Gastroesophageal reflux disorder affects about 5% of the population. It arises from backward flow up into the esophagus of acidic stomach contents, causing pain and burning. Since this can happen in normal people, parameters are set to define the threshold of disease. Moreover, in normal people, unlike those with the disease, gastroesophageal reflux rarely happens at night. When it does occur at night, it usually lasts longer than when during the day. Some people report awakening with symptoms, but it has remained unclear whether the reflux symptoms caused the arousal, or vice versa. Others seem able to sleep through these events. In patients with sleep apnea, the negative pressures generated in the chest to overcome obstructions may trigger reflux. In fact, CPAP has been found to reduce the acidity of esophageal contents.
Fifteen patients suspected to have OSA on the basis of snoring, excessive daytime sleepiness, and at-home sleep recording, were included in this study, without regard to presence or absence of reflux symptoms. These were assessed after intake.
Ages ranged from 34 to 66 years, averaging 51 years. All were obese, with Body Mass Indices ranging from 25 to 40, averaging 32. Apnea Hypopnea Indices ranged from 0.6 (1 case) to 100 respiratory events per hour, thus spanning the range of apnea severity from normal to severe. but averaging 30 (moderately severe). Only 5 patients (33%) reported symptoms of reflux.
All patients received laboratory sleep studies concurrent with continuous measurement of esophageal acidity, which went on for an entire 24 hours. This record was considered pathological if pH fell below 4 for more than 10.5% of the time spent in an upright position, or 6% in a lying position. An event was labelled a reflux if pH stayed below 4 for at least 30 seconds.
On average, patients experienced 265 arousals, including 26 awakenings, during the course of the night. Respiratory events preceded, on average, 78% of the arousals and 58% of the awakenings.
During the daytime, all patients showed evidence of reflux, four to a pathological degree. At night, eight patients--only three of whom reported nocturnal reflux symptoms--had a total of 69 reflux events.
About half of these reflux events occurred with the patient awake, while the remainder were followed within a minute by arousal or awakening. In only one instance did sleep continue without interruption or disruption by the reflux event. No relationship appeared between respiratory events and reflux events.

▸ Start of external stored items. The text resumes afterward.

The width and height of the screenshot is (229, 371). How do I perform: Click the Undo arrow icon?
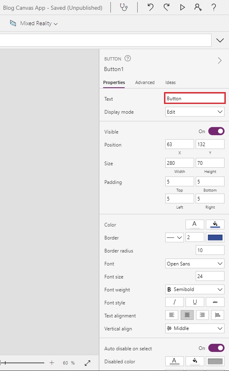point(151,7)
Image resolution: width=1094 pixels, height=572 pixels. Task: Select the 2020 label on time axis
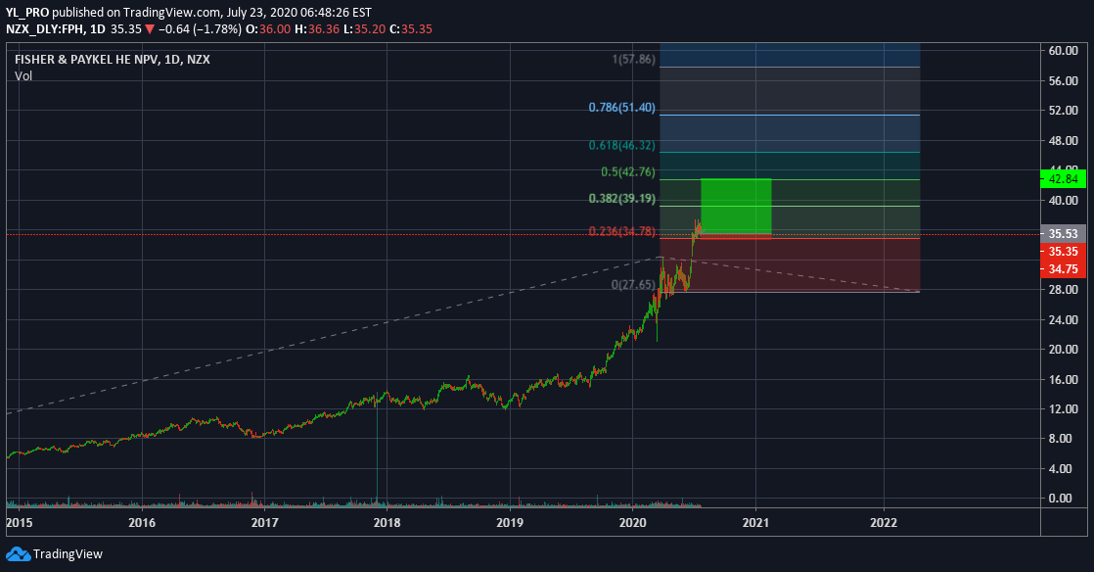(x=634, y=523)
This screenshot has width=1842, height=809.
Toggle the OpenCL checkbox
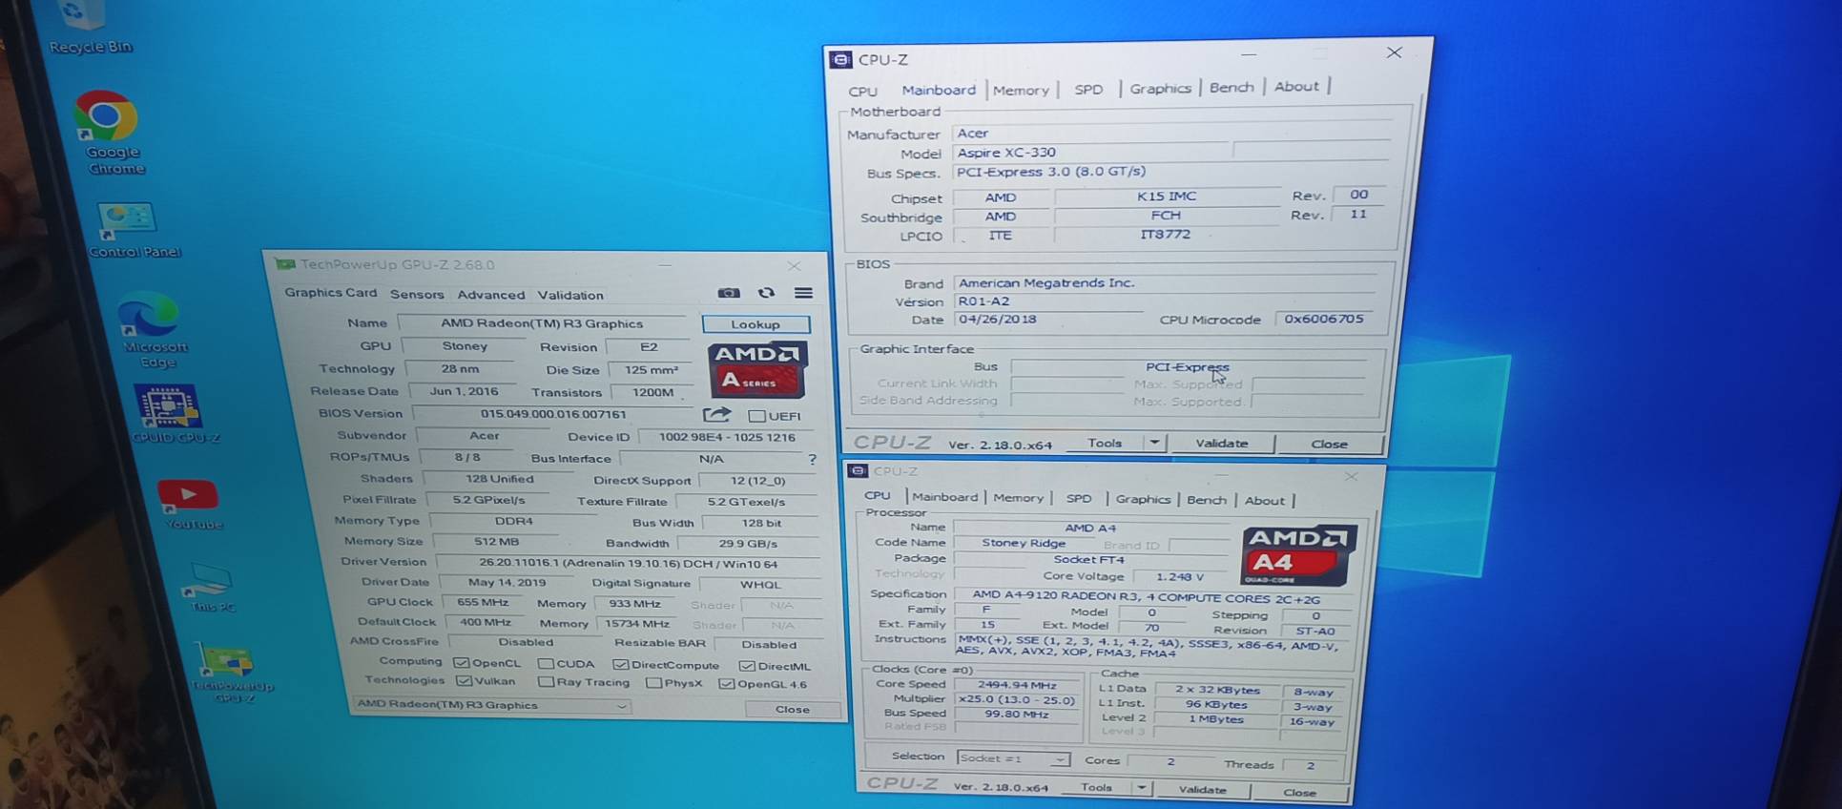462,663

Pathological reflux appeared to be more common in this sample of sleep apnea patients than in the general population. Also, it occurred without some patients' awareness of symptoms. Though reflux events often took place while patients were awake (after initial sleep onset), when reflux occurred while asleep it almost always seemed to result in arousal or awakening. No relationship between respiratory and reflux events occurred to support the theory that the negative pressures associated with obstructed breathing caused the reflux. Most of the far more frequent respiratory events resulted in no reflux.
An alternative explanation for the high frequency of reflux in these apnea patients may lie in the association of both reflux and apnea with obesity.